20 years already. i wish i knew her sooner than that.

now, im here in another country. another part of the world. im far away from her. what if she needs me? what if she needs shoulders to cry on? what if she needs to be comforted?

she told me that it was the hardest thing to see me go away for college. but then she said
'parents shouldn't be selfish to keep their children away from getting their dreams, and i'm going to be strong to stop myself from doing so'

if there is one thing that i can do right now, is to hold her tight and tell her that im okay. and that i miss her and love her and sorry for all the wrongs i've done. and that i'll be back home in no time :)

3 comments:

rara kinanti said...

your note teared me out. i miss my mom, and how i wish i can go home=(

m e t h a said...

i know ya ra. same here,
especially when its XMAS :(

StolenSummer said...

she makes me realize that i am more than just a person. i am God's given for her. i am her most valuable treasure. she risked her life for getting me into the world. she was in that life and death situation when she introduced me to the world.

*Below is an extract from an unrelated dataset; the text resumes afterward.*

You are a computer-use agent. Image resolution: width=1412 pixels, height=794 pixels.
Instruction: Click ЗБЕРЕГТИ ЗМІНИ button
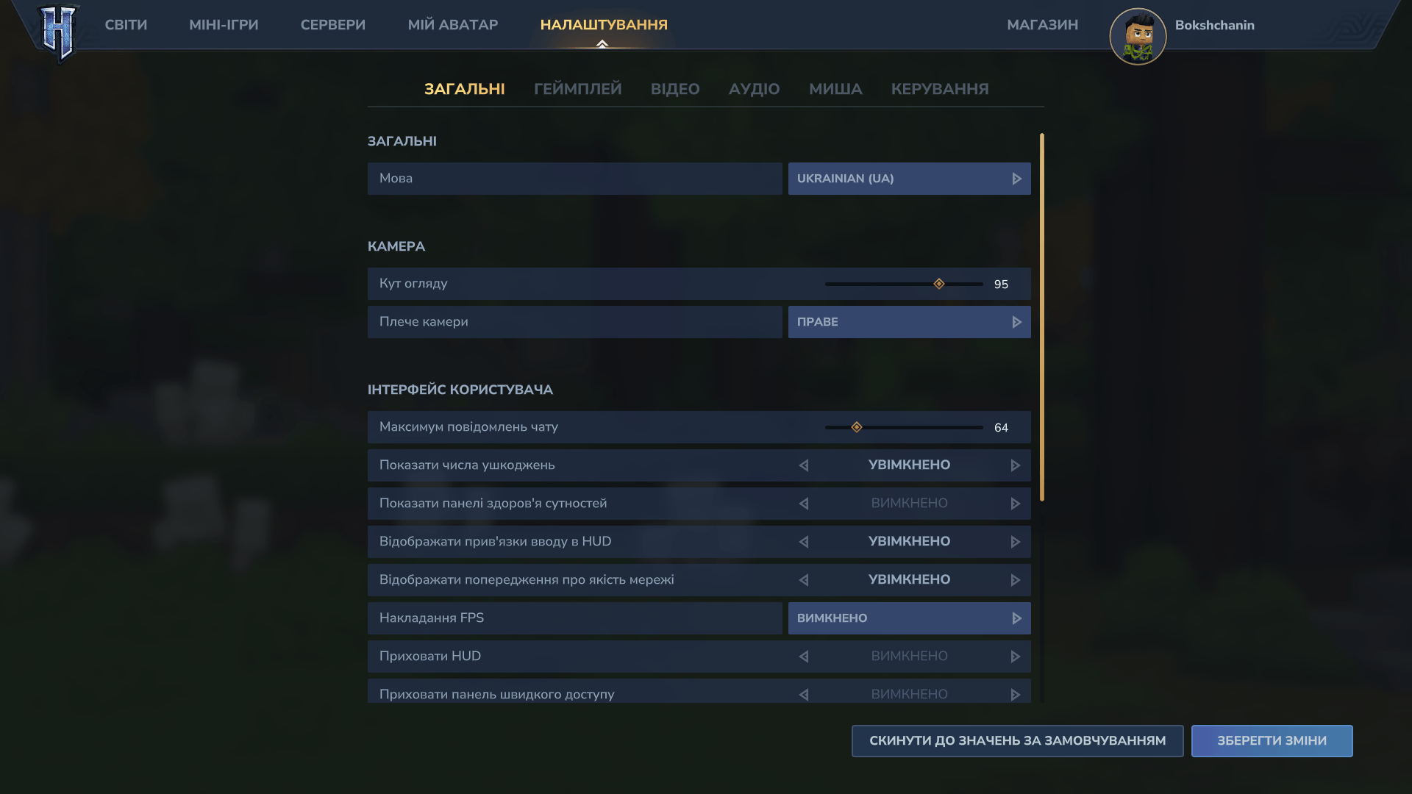pyautogui.click(x=1272, y=741)
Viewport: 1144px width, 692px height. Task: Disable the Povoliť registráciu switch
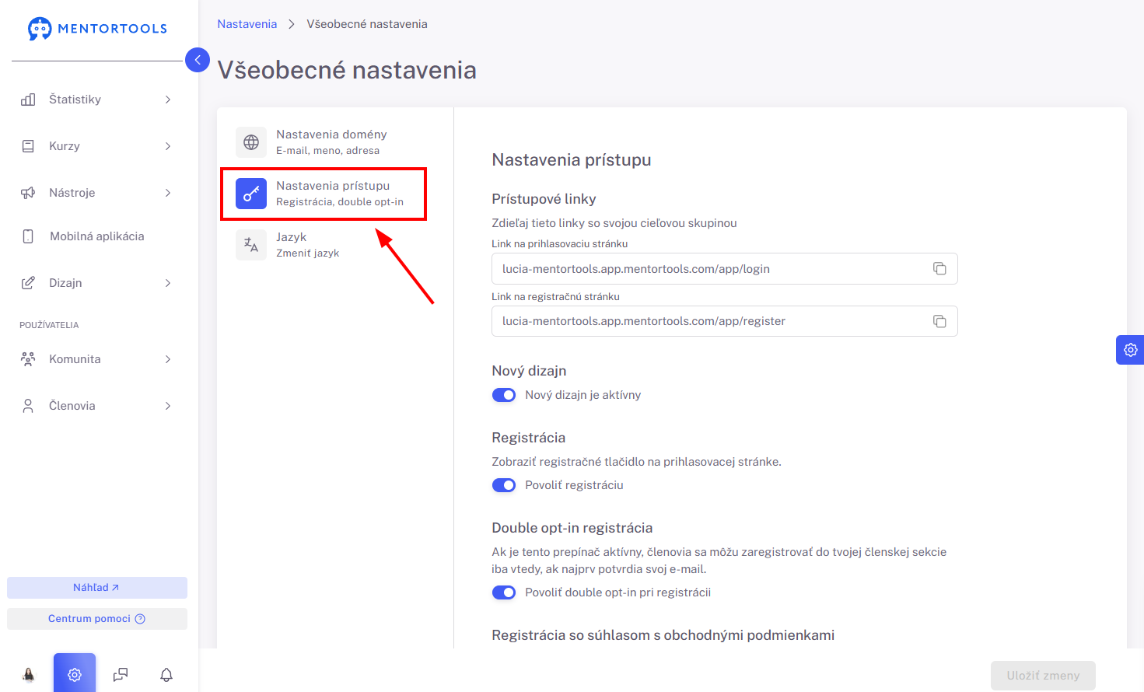[504, 485]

dud, this whole paragraph is true. after all of my mom's sacrifices for me, i'm taking a semester off from my study accompanying her in situation when she's gonna need me most. i was being selfish re-thinking whether to do this or not. but last night i re-read her old diary (dedicated for me when i was 10 months old), and it made me realize that what ive done for her in my almost 21 years of life actually mean nothing compared to what she's given for me.

i'm thinking to buy her something for this year's mother's day. any thought?